Opinião Álvaro Menezes (Saneamento - Brasil): Sistemas de Financiamento

18.01.2016

Para países como o Brasil que sempre estiveram às voltas com dificuldades políticas para garantir serviços públicos regulares e de qualidade para a maioria da sociedade, assegurar recursos financeiros para executar projetos e obras no setor de saneamento foi e tem sido um desafio.

 

Todavia, há muito se discute que o problema não é exatamente a inexistência de fontes de financiamento ou de recursos para os setor. Há anos se fala no FGTS - Fundo de Garantia por Tempo de Serviço como uma alternativa para viabilizar a implantação de planos de investimentos.

 

Este fundo, foi criado em 1967 pelo Governo Federal para proteger o trabalhador demitido sem justa causa. Ele é constituído de contas vinculadas, abertas em nome de cada trabalhador, quando o empregador  efetua o primeiro depósito. O saldo da conta vinculada é formado por depósitos mensais efetivados pelo empregador, equivalentes a 8,0% do salário pago ao empregado, acrescido de atualização monetária e juros.
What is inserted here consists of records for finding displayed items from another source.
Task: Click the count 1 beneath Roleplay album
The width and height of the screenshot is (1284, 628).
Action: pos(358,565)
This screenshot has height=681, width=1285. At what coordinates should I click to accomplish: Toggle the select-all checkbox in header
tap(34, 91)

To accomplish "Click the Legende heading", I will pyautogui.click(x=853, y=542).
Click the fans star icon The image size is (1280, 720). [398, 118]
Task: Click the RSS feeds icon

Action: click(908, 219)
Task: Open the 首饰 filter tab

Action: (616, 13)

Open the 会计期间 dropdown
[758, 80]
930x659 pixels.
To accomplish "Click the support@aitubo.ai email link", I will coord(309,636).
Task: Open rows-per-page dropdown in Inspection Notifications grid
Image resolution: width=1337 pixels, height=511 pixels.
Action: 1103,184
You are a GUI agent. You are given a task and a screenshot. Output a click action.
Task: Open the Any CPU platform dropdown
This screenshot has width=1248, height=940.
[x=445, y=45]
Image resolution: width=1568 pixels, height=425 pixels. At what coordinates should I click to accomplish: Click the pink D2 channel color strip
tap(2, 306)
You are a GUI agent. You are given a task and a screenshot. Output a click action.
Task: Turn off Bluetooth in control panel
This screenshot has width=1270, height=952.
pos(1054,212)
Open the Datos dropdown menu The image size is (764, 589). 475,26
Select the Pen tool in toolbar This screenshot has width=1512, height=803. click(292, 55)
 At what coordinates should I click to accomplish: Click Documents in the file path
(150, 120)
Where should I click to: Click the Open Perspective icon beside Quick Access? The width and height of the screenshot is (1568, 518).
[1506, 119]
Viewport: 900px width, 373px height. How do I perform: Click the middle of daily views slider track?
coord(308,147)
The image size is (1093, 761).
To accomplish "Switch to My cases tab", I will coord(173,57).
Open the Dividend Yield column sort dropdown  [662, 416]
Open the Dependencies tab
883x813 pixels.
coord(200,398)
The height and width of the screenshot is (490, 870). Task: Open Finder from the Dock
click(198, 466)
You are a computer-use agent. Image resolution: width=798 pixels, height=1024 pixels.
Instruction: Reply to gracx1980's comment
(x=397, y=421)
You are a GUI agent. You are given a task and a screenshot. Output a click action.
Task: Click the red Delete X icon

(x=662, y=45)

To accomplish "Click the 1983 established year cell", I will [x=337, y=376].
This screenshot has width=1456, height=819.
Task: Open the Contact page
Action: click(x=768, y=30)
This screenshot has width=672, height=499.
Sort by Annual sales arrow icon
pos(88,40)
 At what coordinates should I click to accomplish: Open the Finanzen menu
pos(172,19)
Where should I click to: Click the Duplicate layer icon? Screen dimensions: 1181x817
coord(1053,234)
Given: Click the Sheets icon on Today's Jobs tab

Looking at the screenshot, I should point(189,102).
O trabalhador pode utilizar os recursos do FGTS para a moradia nos casos de aquisição de imóvel novo ou usado, construção, liquidação ou amortização de dívida vinculada a contrato de financiamento habitacional.

 

Contando com grande reserva, apesar de ser corrigido por taxas de juros muito abaixo da inflação, o FGTS tornou-se a mais importantes fonte para o financiamento habitacional, beneficiando o cidadão brasileiro, principalmente o de menor renda, bem como para o saneamento básico.

 

Nos anos 80, fortaleceu sua atuação no setor de abastecimento de água e esgotamento sanitário, contribuindo para reduzir a falta de água. Apesar de sua importância, a ineficiência do setor público de saneamento e de habitação gerou uma situação paradoxal, onde os recursos do FGTS contratados nunca eram aplicados e o índice de baixa rentabilidade pelo seu uso, girava em algo como apenas 10% dos valores contratados.

 

Esta realidade mudou um pouco com o PAC - Programa de Aceleração do Crescimento e o Minha Casa, Minha Vida quando ocorreram maiores desembolsos de recursos do fundo. Em 2007, foi criado o FI - FGTS, um fundo de investimentos para áreas de infraestrutura como rodovias, portos, hidrovias, ferrovias, energia e saneamento.

 

Esta boa ideia proporcionou inclusive a utilização deste fundo em sociedades com empresas privadas que atuam no setor de saneamento - muito pouco representativo - e ferrovias. Hoje este FI - FGTS dispõe de R$ 22 bilhões à espera de interessados que queiram investir em infraestrutura.

 

O problema é que a operação lava jato afastou seus maiores usuários e a própria legislação cria muitas dificuldades para novos usuários.

 

Álvaro José Menezes da Costa é engenheiro civil graduado pela UFAL (Universidade Federal do Estado de Alagoas) com especialização em Aproveitamento de Recursos Hídricos (UFAL) e Avaliação e Perícias de Engenharia (UNIP - Universidade Paulista). É vice-presidente nacional da ABES-Associação Brasileira de Engenharia Sanitária e Ambiental desde 2012 e sócio da GO Associados Consultoria Multidisciplinar, responsável pelo escritório Norte/Nordeste. É consultor independente na Álvaro Menezes Engenharia & Consultoria. Foi gestor público no setor de saneamento durante 30 anos, ocupando na CASAL-Cia. de Saneamento de Alagoas os cargos de diretor de operações(1989-1991) e comercial (2007-2008), vice-presidente de gestão operacional (2008-2010) e presidente (2011-2014). Na COMPESA-Cia. Pernambucana de Saneamento foi diretor técnico(1999-2006). Foi presidente do Conselho Fiscal da AESBE–Associação das Empresas de Saneamento Básico Estaduais entre 2011 e 2014 e membro de conselhos de administração da CASAL (1987/1989 e 2011/2014) e da COBEL - Cia. Beneficiadora de Lixo de Maceió (1995/1999).